If you are in the middle of a divorce, it is likely that interpersonal problems have been present in your life for some time. However, getting a divorce with children involved often makes the entire process even more stressful.
One of the most stressful aspects of rebuilding your post-divorce life will likely be figuring out your living arrangements while trying to co-parent with your ex-spouse. In response to these troubles, some families have started experimenting with a revolutionary living situation: nesting.
What makes nesting different?
In the traditional joint parenting arrangement, the parents have their own separate houses and the children have their own living situations at the separate houses. Thus, the children will move back and forth between the parents’ houses depending on what the custody schedule is.

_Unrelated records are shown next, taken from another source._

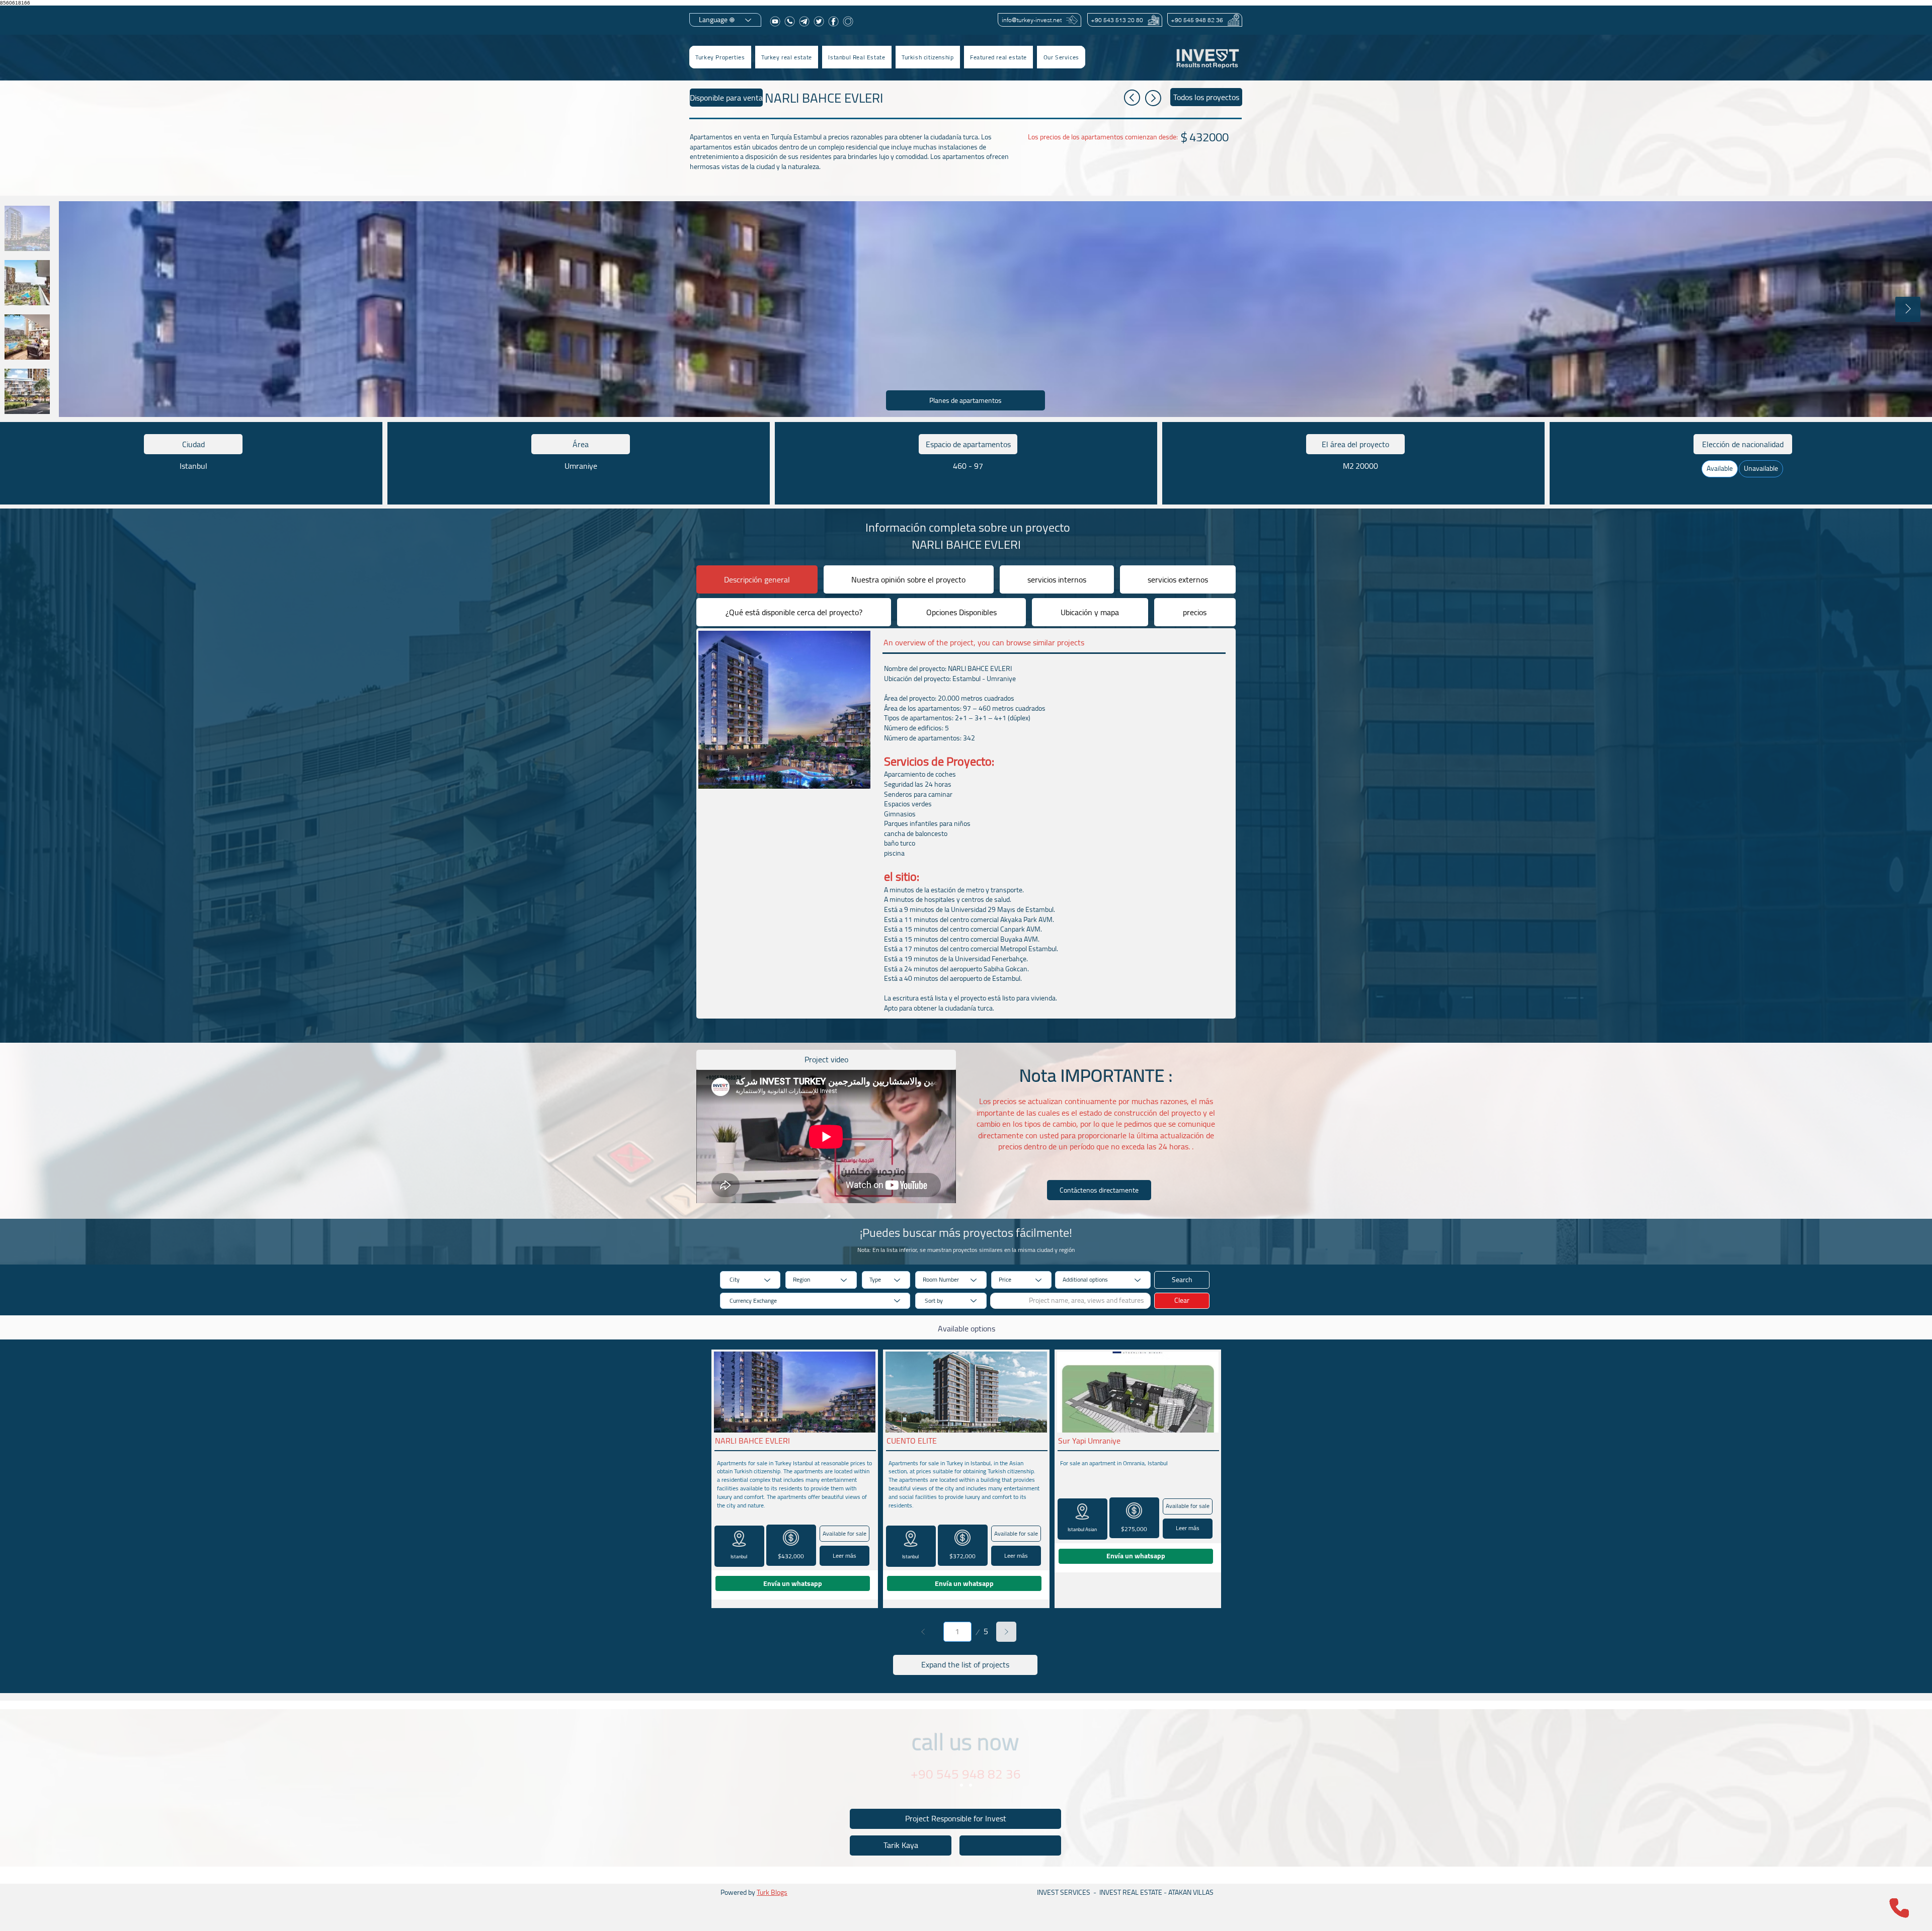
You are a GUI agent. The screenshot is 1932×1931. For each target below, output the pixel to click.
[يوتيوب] (775, 21)
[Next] (1006, 1632)
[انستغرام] (848, 21)
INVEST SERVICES (1063, 1892)
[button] (786, 57)
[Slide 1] (961, 1785)
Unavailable (1761, 468)
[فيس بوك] (833, 21)
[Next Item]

With nesting, the children stay in one living arrangement. This mimics baby birds staying in the nest. Instead, it is the parents that do the moving. The children stay in the family home, and one parent is present at all times.
How is this beneficial?
For some families, moving children between two separate households frequently can cause a lot of angst. For families with children who have special needs, moving the children can be dangerous. For older children in particular, moving frequently between two separate households may spark repeated arguments.
In some situations, nesting is financial. If your family lived in an expensive neighborhood previously, it may be that the only way you can keep your children in the same neighborhood with the same schools is to nest. Nesting is also a way to allow older children to graduate before breaking up the family home.